— What is needed —
Retyping each entry exactly is the whole task.

— Material for this exercise —
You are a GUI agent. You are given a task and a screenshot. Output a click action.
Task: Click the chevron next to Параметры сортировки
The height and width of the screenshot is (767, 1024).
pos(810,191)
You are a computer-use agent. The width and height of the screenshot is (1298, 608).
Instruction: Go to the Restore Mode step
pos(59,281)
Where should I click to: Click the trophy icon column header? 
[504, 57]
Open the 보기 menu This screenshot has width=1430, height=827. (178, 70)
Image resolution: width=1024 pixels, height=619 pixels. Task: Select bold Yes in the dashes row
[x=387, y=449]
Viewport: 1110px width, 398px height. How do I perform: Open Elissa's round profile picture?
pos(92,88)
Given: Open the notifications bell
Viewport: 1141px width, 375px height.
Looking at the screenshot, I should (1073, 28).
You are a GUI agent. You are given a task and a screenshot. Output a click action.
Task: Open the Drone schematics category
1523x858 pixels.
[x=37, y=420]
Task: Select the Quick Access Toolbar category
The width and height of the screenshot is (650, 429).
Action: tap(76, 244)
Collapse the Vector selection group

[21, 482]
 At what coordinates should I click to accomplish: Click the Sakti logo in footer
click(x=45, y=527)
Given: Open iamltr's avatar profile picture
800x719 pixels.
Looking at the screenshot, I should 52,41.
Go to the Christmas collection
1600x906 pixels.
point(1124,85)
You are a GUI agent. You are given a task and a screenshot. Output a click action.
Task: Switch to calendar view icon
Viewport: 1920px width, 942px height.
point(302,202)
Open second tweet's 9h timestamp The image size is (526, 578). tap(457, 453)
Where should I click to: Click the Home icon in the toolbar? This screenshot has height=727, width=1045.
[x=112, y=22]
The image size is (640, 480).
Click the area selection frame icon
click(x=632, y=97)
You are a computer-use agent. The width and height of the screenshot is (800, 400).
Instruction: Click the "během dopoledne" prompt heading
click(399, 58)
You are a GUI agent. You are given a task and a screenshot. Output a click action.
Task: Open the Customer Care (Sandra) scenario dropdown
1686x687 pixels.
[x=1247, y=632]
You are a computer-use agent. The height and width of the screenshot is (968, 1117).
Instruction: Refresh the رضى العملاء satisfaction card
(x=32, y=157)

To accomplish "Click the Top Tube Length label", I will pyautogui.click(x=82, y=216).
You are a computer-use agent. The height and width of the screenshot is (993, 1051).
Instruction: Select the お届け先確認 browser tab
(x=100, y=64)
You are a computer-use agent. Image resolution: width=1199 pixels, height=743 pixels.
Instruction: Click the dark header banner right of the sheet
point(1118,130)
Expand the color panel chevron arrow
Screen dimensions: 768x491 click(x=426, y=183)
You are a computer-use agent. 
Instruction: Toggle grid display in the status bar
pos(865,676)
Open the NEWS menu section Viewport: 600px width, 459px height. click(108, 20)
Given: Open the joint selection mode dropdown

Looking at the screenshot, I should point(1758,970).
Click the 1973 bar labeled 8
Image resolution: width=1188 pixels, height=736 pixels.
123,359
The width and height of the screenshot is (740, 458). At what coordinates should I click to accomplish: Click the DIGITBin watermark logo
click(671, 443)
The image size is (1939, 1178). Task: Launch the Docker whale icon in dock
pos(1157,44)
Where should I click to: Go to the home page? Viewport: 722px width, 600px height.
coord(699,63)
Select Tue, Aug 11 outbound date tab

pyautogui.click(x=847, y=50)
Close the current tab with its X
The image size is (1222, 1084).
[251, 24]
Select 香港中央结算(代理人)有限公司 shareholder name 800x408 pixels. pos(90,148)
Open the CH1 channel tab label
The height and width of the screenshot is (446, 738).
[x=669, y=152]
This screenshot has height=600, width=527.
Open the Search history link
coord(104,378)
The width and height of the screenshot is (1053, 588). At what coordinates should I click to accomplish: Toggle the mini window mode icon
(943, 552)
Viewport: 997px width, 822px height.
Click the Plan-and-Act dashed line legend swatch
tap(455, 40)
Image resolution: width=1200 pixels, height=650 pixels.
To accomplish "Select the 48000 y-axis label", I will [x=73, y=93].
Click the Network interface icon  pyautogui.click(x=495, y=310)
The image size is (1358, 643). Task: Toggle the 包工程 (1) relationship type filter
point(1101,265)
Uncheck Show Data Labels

— Response area —
You are a GUI agent. You are given a task and a screenshot. Output a click action.
Task: Click the chevron next to Параметры сортировки
The height and width of the screenshot is (767, 1024).
pos(810,191)
You are a computer-use agent. The width and height of the screenshot is (1298, 608).
Instruction: Go to the Restore Mode step
pos(59,281)
Where should I click to: Click the trophy icon column header? 
[504, 57]
Open the 보기 menu This screenshot has width=1430, height=827. (178, 70)
Image resolution: width=1024 pixels, height=619 pixels. Task: Select bold Yes in the dashes row
[x=387, y=449]
Viewport: 1110px width, 398px height. How do I perform: Open Elissa's round profile picture?
pos(92,88)
Given: Open the notifications bell
Viewport: 1141px width, 375px height.
Looking at the screenshot, I should (1073, 28).
You are a GUI agent. You are given a task and a screenshot. Output a click action.
Task: Open the Drone schematics category
1523x858 pixels.
[x=37, y=420]
Task: Select the Quick Access Toolbar category
The width and height of the screenshot is (650, 429).
Action: tap(76, 244)
Collapse the Vector selection group

[21, 482]
 At what coordinates should I click to accomplish: Click the Sakti logo in footer
click(x=45, y=527)
Given: Open iamltr's avatar profile picture
800x719 pixels.
Looking at the screenshot, I should 52,41.
Go to the Christmas collection
1600x906 pixels.
point(1124,85)
You are a GUI agent. You are given a task and a screenshot. Output a click action.
Task: Switch to calendar view icon
Viewport: 1920px width, 942px height.
point(302,202)
Open second tweet's 9h timestamp The image size is (526, 578). tap(457, 453)
Where should I click to: Click the Home icon in the toolbar? This screenshot has height=727, width=1045.
[x=112, y=22]
The image size is (640, 480).
Click the area selection frame icon
click(x=632, y=97)
You are a computer-use agent. The width and height of the screenshot is (800, 400).
Instruction: Click the "během dopoledne" prompt heading
click(399, 58)
You are a GUI agent. You are given a task and a screenshot. Output a click action.
Task: Open the Customer Care (Sandra) scenario dropdown
1686x687 pixels.
[x=1247, y=632]
You are a computer-use agent. The height and width of the screenshot is (968, 1117).
Instruction: Refresh the رضى العملاء satisfaction card
(x=32, y=157)

To accomplish "Click the Top Tube Length label", I will pyautogui.click(x=82, y=216).
You are a computer-use agent. The height and width of the screenshot is (993, 1051).
Instruction: Select the お届け先確認 browser tab
(x=100, y=64)
You are a computer-use agent. Image resolution: width=1199 pixels, height=743 pixels.
Instruction: Click the dark header banner right of the sheet
point(1118,130)
Expand the color panel chevron arrow
Screen dimensions: 768x491 click(x=426, y=183)
You are a computer-use agent. 
Instruction: Toggle grid display in the status bar
pos(865,676)
Open the NEWS menu section Viewport: 600px width, 459px height. click(108, 20)
Given: Open the joint selection mode dropdown

Looking at the screenshot, I should point(1758,970).
Click the 1973 bar labeled 8
Image resolution: width=1188 pixels, height=736 pixels.
123,359
The width and height of the screenshot is (740, 458). At what coordinates should I click to accomplish: Click the DIGITBin watermark logo
click(671, 443)
The image size is (1939, 1178). Task: Launch the Docker whale icon in dock
pos(1157,44)
Where should I click to: Go to the home page? Viewport: 722px width, 600px height.
coord(699,63)
Select Tue, Aug 11 outbound date tab

pyautogui.click(x=847, y=50)
Close the current tab with its X
The image size is (1222, 1084).
[251, 24]
Select 香港中央结算(代理人)有限公司 shareholder name 800x408 pixels. pos(90,148)
Open the CH1 channel tab label
The height and width of the screenshot is (446, 738).
[x=669, y=152]
This screenshot has height=600, width=527.
Open the Search history link
coord(104,378)
The width and height of the screenshot is (1053, 588). At what coordinates should I click to accomplish: Toggle the mini window mode icon
(943, 552)
Viewport: 997px width, 822px height.
Click the Plan-and-Act dashed line legend swatch
tap(455, 40)
Image resolution: width=1200 pixels, height=650 pixels.
To accomplish "Select the 48000 y-axis label", I will [x=73, y=93].
Click the Network interface icon  pyautogui.click(x=495, y=310)
The image size is (1358, 643). Task: Toggle the 包工程 (1) relationship type filter
point(1101,265)
Uncheck Show Data Labels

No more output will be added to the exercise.